Three days had passed since Mumei's triumphant return, and the Hololive EN building had become a hub of frantic activity that somehow made the previous week's mech battle look organized by comparison.

Kaela Kovalskia and Moona Hoshinova stood in what used to be a perfectly normal basement level three, their faces displaying matching expressions of professional resignation mixed with deep, existential confusion. Both of them held blueprints that detailed the specifications for what they'd just been asked to build.

"So," Kaela said in her characteristic monotone, not looking up from the blueprints. "They want a freezer. In the basement. That's twenty meters tall and fifty acres wide."

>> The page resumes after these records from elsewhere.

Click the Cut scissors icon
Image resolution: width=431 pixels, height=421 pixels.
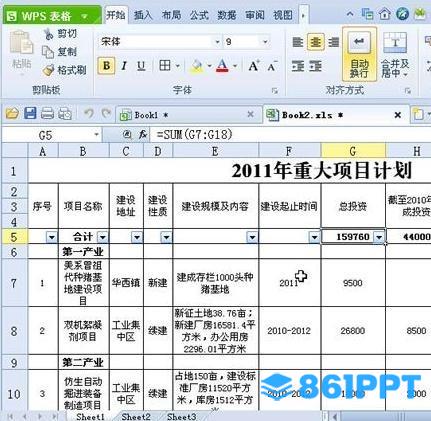tap(49, 34)
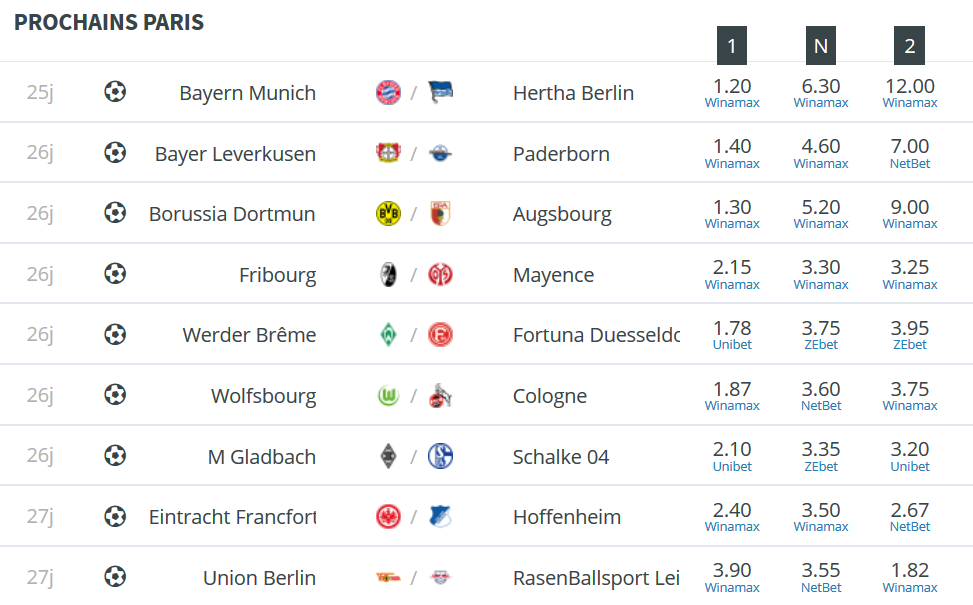Open the M Gladbach team link
Screen dimensions: 973x605
262,457
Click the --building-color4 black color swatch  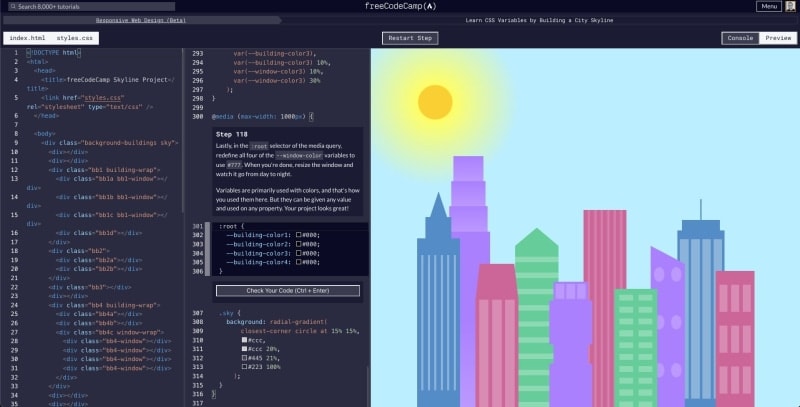click(x=298, y=262)
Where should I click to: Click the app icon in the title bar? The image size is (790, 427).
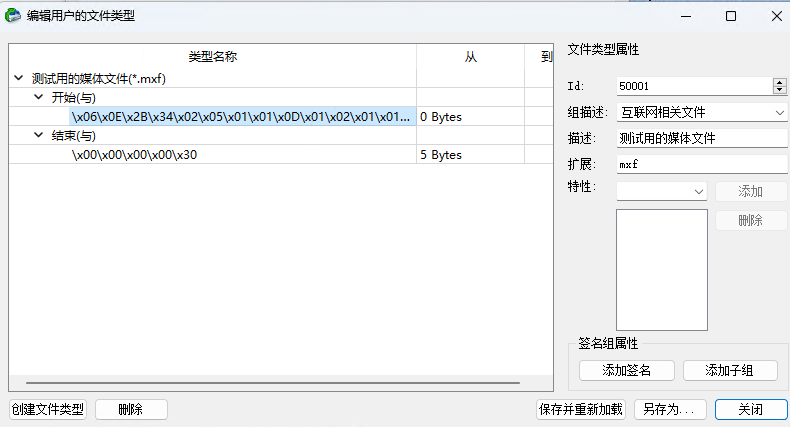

"Yes," Moona replied, equally flat.

"To store sea monsters."

"Extinct and mythological sea monsters, yes."

"That Mumei caught by hand."

"While also raising the Titanic from the ocean floor."

"Right." Kaela lowered the blueprints and looked at Moona. "Are we enabling them?"

"Absolutely," Moona replied without hesitation. "But they pay well and we've already rebuilt this place twice this month."

"Fair point." Kaela looked at the empty basement space, then back at the blueprints. "Three days?"

"Two and a half. I want to finish early so I can stream."

"Deal."

What followed was a construction project that would have taken normal contractors six months and a budget that would make most companies weep. Kaela and Moona did it in two and a half days, working with the efficiency of machines and the creative problem-solving of people who had long since stopped questioning the insanity of their colleagues.

The final result was magnificent in its absurdity. The new storage room was a cavernous space that seemed to violate several laws of physics regarding how much space could exist within a building. The walls were reinforced steel with magical cooling runes etched into every surface—Moona's contribution. The ceiling soared twenty meters high, supported by pillars that Kaela had somehow made both structurally sound and aesthetically pleasing. And the entire space was large enough to comfortably store multiple megalodons with room to spare.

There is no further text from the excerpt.